**What you have to do:**
Word for word, write out all of the entries that follow.

[Stored items from a collection]
====
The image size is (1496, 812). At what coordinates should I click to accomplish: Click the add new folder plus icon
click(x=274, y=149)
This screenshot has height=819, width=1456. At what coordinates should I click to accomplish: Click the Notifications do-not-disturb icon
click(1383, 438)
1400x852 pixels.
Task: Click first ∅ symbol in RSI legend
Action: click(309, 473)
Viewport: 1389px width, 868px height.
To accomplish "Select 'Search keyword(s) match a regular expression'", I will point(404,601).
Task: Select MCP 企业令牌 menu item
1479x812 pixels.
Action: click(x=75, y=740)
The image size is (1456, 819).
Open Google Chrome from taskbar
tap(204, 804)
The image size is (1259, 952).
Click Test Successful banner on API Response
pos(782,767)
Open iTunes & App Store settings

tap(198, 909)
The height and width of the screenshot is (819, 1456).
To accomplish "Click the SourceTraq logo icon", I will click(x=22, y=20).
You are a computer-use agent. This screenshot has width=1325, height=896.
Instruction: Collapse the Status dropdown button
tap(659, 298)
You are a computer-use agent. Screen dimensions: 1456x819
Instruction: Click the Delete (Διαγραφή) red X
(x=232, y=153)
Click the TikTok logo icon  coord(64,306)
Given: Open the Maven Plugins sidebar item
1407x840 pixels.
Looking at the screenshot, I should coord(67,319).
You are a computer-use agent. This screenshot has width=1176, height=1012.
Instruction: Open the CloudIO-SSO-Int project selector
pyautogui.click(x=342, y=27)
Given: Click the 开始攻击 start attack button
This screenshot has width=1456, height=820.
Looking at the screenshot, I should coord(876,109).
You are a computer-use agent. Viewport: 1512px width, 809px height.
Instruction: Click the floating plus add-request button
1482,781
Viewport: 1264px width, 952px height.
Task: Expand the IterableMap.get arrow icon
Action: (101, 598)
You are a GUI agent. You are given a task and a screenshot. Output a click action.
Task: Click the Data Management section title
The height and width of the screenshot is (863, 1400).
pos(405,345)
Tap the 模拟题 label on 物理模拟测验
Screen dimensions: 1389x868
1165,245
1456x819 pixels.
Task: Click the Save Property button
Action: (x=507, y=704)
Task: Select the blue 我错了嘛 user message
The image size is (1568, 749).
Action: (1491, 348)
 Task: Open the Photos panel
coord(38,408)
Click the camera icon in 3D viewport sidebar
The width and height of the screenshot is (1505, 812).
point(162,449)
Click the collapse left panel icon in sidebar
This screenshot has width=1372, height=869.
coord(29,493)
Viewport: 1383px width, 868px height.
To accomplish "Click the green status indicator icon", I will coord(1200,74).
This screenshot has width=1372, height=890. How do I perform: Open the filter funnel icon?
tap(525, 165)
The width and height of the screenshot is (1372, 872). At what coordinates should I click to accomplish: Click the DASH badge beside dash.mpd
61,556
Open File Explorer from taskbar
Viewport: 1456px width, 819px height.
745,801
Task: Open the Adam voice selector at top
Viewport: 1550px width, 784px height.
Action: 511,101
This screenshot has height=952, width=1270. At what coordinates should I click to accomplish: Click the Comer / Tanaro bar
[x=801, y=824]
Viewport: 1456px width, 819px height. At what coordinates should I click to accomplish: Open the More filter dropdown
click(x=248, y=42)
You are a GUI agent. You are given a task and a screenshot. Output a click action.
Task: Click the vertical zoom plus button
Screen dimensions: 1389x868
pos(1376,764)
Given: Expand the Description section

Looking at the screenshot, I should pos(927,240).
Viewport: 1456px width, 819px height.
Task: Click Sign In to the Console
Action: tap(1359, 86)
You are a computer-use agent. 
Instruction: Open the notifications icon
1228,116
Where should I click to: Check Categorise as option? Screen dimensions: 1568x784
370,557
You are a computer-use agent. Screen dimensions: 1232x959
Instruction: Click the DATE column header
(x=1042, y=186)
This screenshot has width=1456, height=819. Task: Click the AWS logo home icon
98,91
====
**Response to this exercise:**
The image size is (1496, 812). At what coordinates should I click to accomplish: Click the add new folder plus icon
click(x=274, y=149)
This screenshot has height=819, width=1456. At what coordinates should I click to accomplish: Click the Notifications do-not-disturb icon
click(1383, 438)
1400x852 pixels.
Task: Click first ∅ symbol in RSI legend
Action: click(309, 473)
Viewport: 1389px width, 868px height.
To accomplish "Select 'Search keyword(s) match a regular expression'", I will point(404,601).
Task: Select MCP 企业令牌 menu item
1479x812 pixels.
Action: click(x=75, y=740)
The image size is (1456, 819).
Open Google Chrome from taskbar
tap(204, 804)
The image size is (1259, 952).
Click Test Successful banner on API Response
pos(782,767)
Open iTunes & App Store settings

tap(198, 909)
The height and width of the screenshot is (819, 1456).
To accomplish "Click the SourceTraq logo icon", I will click(x=22, y=20).
You are a computer-use agent. This screenshot has width=1325, height=896.
Instruction: Collapse the Status dropdown button
tap(659, 298)
You are a computer-use agent. Screen dimensions: 1456x819
Instruction: Click the Delete (Διαγραφή) red X
(x=232, y=153)
Click the TikTok logo icon  coord(64,306)
Given: Open the Maven Plugins sidebar item
1407x840 pixels.
Looking at the screenshot, I should coord(67,319).
You are a computer-use agent. This screenshot has width=1176, height=1012.
Instruction: Open the CloudIO-SSO-Int project selector
pyautogui.click(x=342, y=27)
Given: Click the 开始攻击 start attack button
This screenshot has width=1456, height=820.
Looking at the screenshot, I should coord(876,109).
You are a computer-use agent. Viewport: 1512px width, 809px height.
Instruction: Click the floating plus add-request button
1482,781
Viewport: 1264px width, 952px height.
Task: Expand the IterableMap.get arrow icon
Action: (101, 598)
You are a GUI agent. You are given a task and a screenshot. Output a click action.
Task: Click the Data Management section title
The height and width of the screenshot is (863, 1400).
pos(405,345)
Tap the 模拟题 label on 物理模拟测验
Screen dimensions: 1389x868
1165,245
1456x819 pixels.
Task: Click the Save Property button
Action: (x=507, y=704)
Task: Select the blue 我错了嘛 user message
The image size is (1568, 749).
Action: (1491, 348)
 Task: Open the Photos panel
coord(38,408)
Click the camera icon in 3D viewport sidebar
The width and height of the screenshot is (1505, 812).
point(162,449)
Click the collapse left panel icon in sidebar
This screenshot has width=1372, height=869.
coord(29,493)
Viewport: 1383px width, 868px height.
To accomplish "Click the green status indicator icon", I will coord(1200,74).
This screenshot has width=1372, height=890. How do I perform: Open the filter funnel icon?
tap(525, 165)
The width and height of the screenshot is (1372, 872). At what coordinates should I click to accomplish: Click the DASH badge beside dash.mpd
61,556
Open File Explorer from taskbar
Viewport: 1456px width, 819px height.
745,801
Task: Open the Adam voice selector at top
Viewport: 1550px width, 784px height.
Action: 511,101
This screenshot has height=952, width=1270. At what coordinates should I click to accomplish: Click the Comer / Tanaro bar
[x=801, y=824]
Viewport: 1456px width, 819px height. At what coordinates should I click to accomplish: Open the More filter dropdown
click(x=248, y=42)
You are a GUI agent. You are given a task and a screenshot. Output a click action.
Task: Click the vertical zoom plus button
Screen dimensions: 1389x868
pos(1376,764)
Given: Expand the Description section

Looking at the screenshot, I should pos(927,240).
Viewport: 1456px width, 819px height.
Task: Click Sign In to the Console
Action: tap(1359, 86)
You are a computer-use agent. 
Instruction: Open the notifications icon
1228,116
Where should I click to: Check Categorise as option? Screen dimensions: 1568x784
370,557
You are a computer-use agent. Screen dimensions: 1232x959
Instruction: Click the DATE column header
(x=1042, y=186)
This screenshot has width=1456, height=819. Task: Click the AWS logo home icon
98,91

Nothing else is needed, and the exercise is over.